Nine Insights I Learned From National Leadership Forum 2016
Growing Leaders hosted our National Leadership Forum last week. Every year, I love the opportunity I get to meet leaders from all over the world and watch them connect with each other, as they learn, grow, and prepare for their next academic season. This year, we had perhaps our best experience yet. Our theme was: “Leaders at Every Level.” Conversations—both on and off stage—were about building a culture of leadership in our organizations. I decided to jot down nine of the insights that surfaced over the two-day forum. I hope you enjoy them below—and decide to join us next year on June 22-23, 2017 for our next National Leadership Forum (we’re almost half-full already).
- Culture works like a movie sound track. It makes or breaks the story we’re telling.

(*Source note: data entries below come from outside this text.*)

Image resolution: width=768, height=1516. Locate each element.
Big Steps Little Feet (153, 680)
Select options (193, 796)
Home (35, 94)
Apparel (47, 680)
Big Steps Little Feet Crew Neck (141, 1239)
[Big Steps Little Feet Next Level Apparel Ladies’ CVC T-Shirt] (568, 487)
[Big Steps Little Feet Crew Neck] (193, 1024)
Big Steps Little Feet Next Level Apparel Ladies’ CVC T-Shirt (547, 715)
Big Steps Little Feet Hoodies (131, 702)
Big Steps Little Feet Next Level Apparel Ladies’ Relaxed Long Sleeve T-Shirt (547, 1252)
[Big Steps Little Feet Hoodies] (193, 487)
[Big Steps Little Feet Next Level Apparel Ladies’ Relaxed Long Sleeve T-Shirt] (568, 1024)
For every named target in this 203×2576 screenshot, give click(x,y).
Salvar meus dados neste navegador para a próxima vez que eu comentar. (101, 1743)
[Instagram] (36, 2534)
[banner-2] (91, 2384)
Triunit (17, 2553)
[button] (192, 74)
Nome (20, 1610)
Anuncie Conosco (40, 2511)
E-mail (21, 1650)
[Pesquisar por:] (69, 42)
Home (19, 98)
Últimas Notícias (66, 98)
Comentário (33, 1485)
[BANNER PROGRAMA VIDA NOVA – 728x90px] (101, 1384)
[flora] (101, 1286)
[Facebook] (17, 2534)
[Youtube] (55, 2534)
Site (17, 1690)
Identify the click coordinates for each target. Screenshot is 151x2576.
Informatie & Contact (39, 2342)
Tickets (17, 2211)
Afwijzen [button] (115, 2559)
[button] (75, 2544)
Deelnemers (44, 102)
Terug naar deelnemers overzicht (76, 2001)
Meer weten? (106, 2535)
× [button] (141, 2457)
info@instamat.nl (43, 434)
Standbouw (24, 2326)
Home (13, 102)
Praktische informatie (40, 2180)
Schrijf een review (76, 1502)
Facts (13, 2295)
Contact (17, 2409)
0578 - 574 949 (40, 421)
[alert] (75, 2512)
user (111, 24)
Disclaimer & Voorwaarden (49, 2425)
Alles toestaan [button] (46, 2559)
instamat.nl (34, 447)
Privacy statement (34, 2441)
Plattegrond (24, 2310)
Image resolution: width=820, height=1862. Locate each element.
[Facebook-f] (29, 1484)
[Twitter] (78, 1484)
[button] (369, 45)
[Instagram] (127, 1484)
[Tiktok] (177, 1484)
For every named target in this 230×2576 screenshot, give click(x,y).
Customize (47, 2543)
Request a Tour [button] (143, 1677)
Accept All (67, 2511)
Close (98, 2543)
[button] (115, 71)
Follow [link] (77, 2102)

Every organization is telling a story, not unlike a movie: there is a script (our words) and acting (our behavior). But every great movie has a great sound track to match, which provides the tone and energy for the story. This is our culture—and it must match our words.
- When students are not winning, it’s the adults who need to change.
Too often, when schools don’t perform well, we automatically blame the students: their apathy, conduct or lack of ambition. Dr. Meria Carstarphan reminded us that we must first look in the mirror and ask, “What are we (the leaders) not doing well?”
- The key to academic success for many kids is social-emotional learning.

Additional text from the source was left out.